In his lecture, Prof. Emmanuel Moutafov will present new intriguing facts from his study on the murals, icons, relics and the significance of the New Metropolitan Cathedral of St Stephen and its sixteenth-century art environment: the Nesseburian churches of St George the Younger and of the Ascension and the Church of the Dormition on St Anastasia Isle in the Bay of Burgas. St Stephen blends together elements of the Cretan-Athonite and generally, the Epiran traditions in a verbose, learned and, to a large degree, pretentious ensemble that evokes no particular parallels in the seventeenth century. On the other hand, its iconographic programme has to some extent taken into account the then existing earlier medieval paint layers.
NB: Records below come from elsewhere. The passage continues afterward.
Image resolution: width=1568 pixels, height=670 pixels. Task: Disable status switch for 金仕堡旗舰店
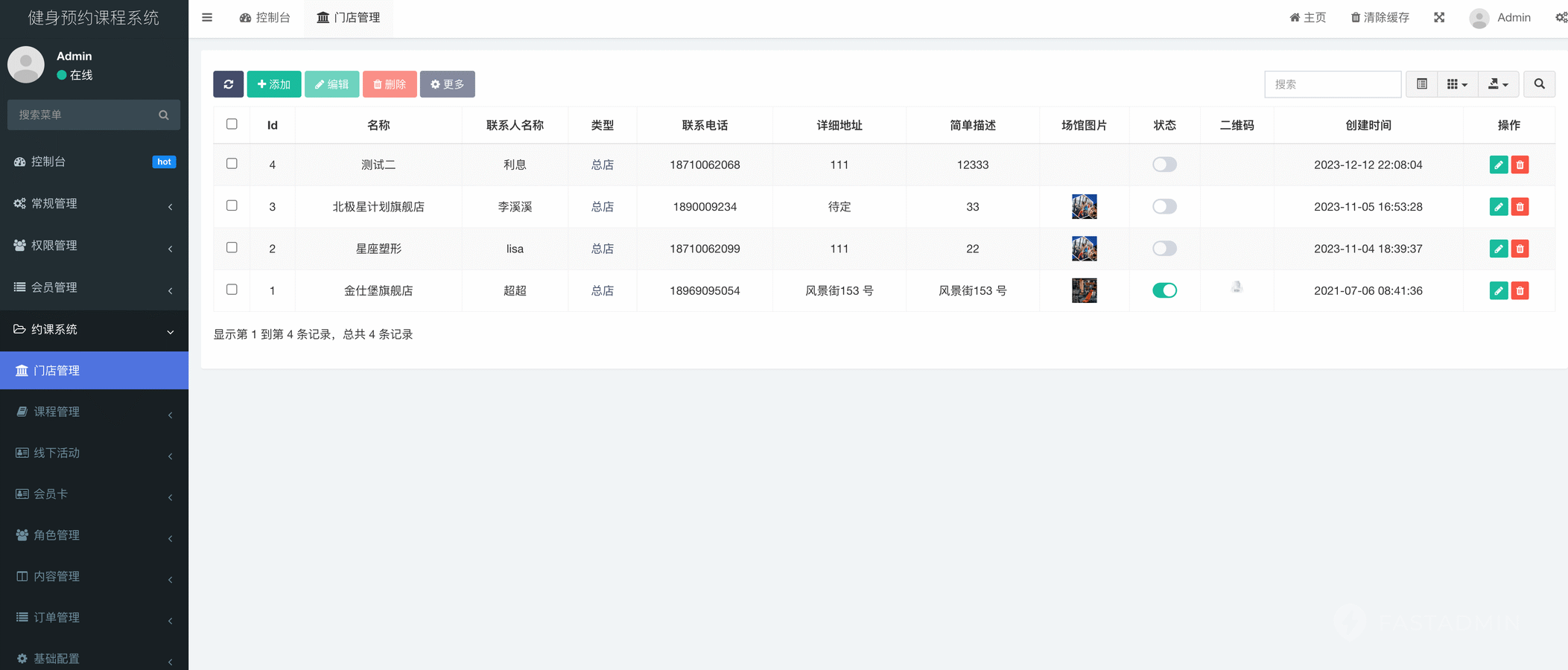pos(1164,290)
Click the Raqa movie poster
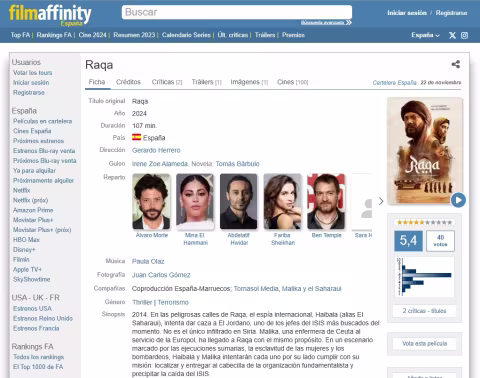 pyautogui.click(x=424, y=151)
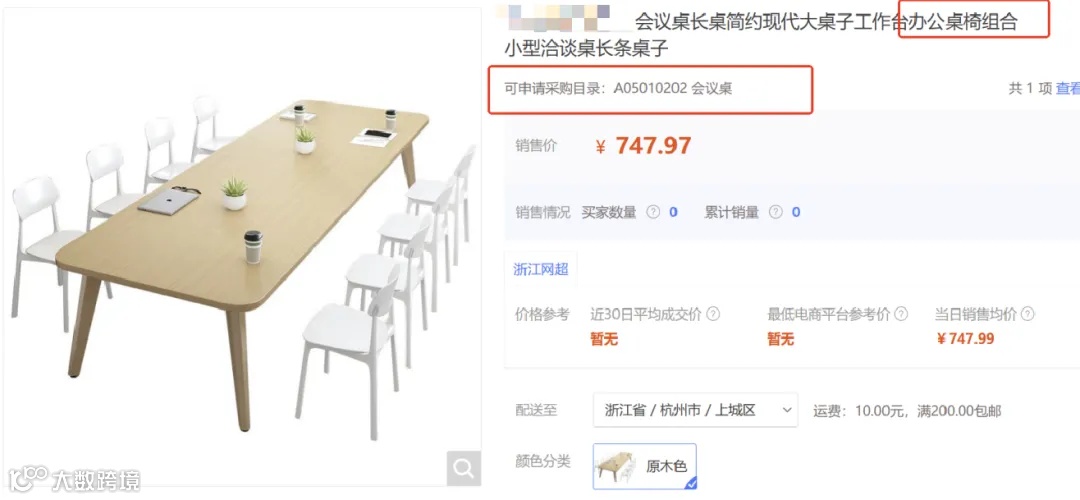Switch to the 浙江网超 tab

pos(541,269)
It is a typical metropolitan church of a cosmopolitan coastal city that has set itself a challenge to enlighten and at the same time to satisfy the tastes of laymen and clergymen belonging to a big, educated and travelling parish. From this vantage point, the sixteenth-century decoration of St Stephen is a specific conclusion of the „Greek“ late medieval period and of Byzantine itself through the reminiscence of the Palaeologan models, of Constantinople, found in abundance here; yet, also shifting an ideological gaze to the pre-modern period, to the Modern Greek language, whose major doctrine since the seventeenth century has been the assimilation of the rest of the Christians within the empire through the dominance of Phanar, as well as through the word of the New Testament, i.e. the vernacular language of Modern Greece. Studying the murals at St Stephen and the other churches decorated by the same painters, the researcher drew on many written sources that help to unravel the social, economic and spiritual mysteries of Nessebur’s past of the Ottoman period, when the city owing to its well-educated citizens was much more than just a summer resort and a centre of commerce. Such are, for instance, the unique to the Orthodox world scene with the Theotokos at St Stephen; the illegally translated in 1925 Nessburian relics, which are now in Greece; information about an Oecumenical Patriarch who was born in Messambria; a new reading of the Kontakion of Messambria.
After the lecture, at about 4:30 pm, Prof. Emmanuel Moutafov will interpret for those interested the murals of St Stephen in situ. The event is held under the 2020 cooperation agreement concluded between the Institute of Art Studies, BAS and the Ancient Nessebur Museum.